The New Zealand Maritime Museum Hui te Ananui A Tangaroa celebrated its 25th-anniversary last night after first opening in 1993.
Governor-General Dame Patsy Reddy, members of Ngāti Whātua Ōrākei, Tainui and the Te Toki Voyaging Trust all attended the event after arriving at the museum on a waka.
Partnering with Ngāti Whātua Ōrākei, the museum celebrated with supporters, stakeholders and volunteers about its history and achievements.
The museum itself focuses on the bond New Zealanders have with the sea and the stories of exploration, discovery, immigration and sailing.
Based on Hobson Wharf near the Viaduct Harbour in central Auckland, the museum is New Zealand's national home for maritime history.
It holds a collection of over 130 watercraft ranging in size and complexity from a surfboard to the 18-metre ketch-rigged scow Ted Ashby.
The Ted Ashby is also available for public sailing and to celebrate their 25th birthday, the museum gave away 25 family passes to sail it, worth $50-$95.
The museum was first proposed in 1980 by a group of like-minded individuals, many of whom were Auckland Harbour Board and Union Steam Ship Company members.
Initially, it was to house a growing collection of maritime archives within the Auckland Maritime Society and Auckland Museum collections.
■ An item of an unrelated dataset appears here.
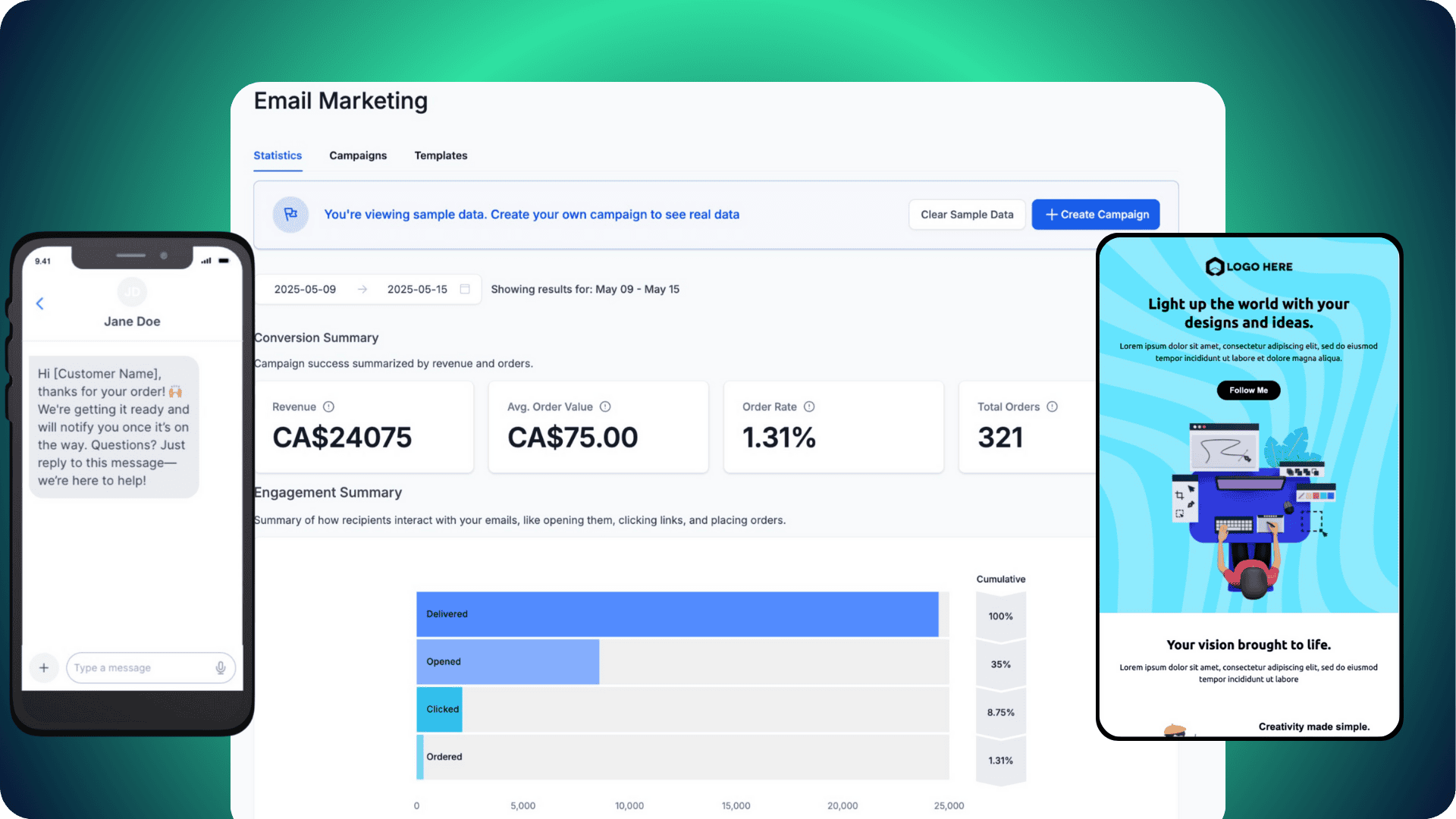The width and height of the screenshot is (1456, 819).
Task: Click the info icon next to Revenue
Action: pyautogui.click(x=328, y=406)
As well as the vessels located there, it has an extensive collection of artefacts, books, archival material and photographs relating to New Zealand's maritime history.
As one of the worlds most geographically isolated nations, New Zealanders have an incredible connection with the ocean.
The museum uncovers the stories around New Zealand's first discovery by Kupe, the migrations of Polynesian people, Abel Tasman and Captain Cook.
It was the first museum in New Zealand to deal extensively with New Zealand's maritime history as a whole.
A team of staff and volunteers share New Zealand's marine history with over 160,000 visitors a year through its galleries, exhibitions, programmes, function centre and on-water experiences like the Ted Ashby.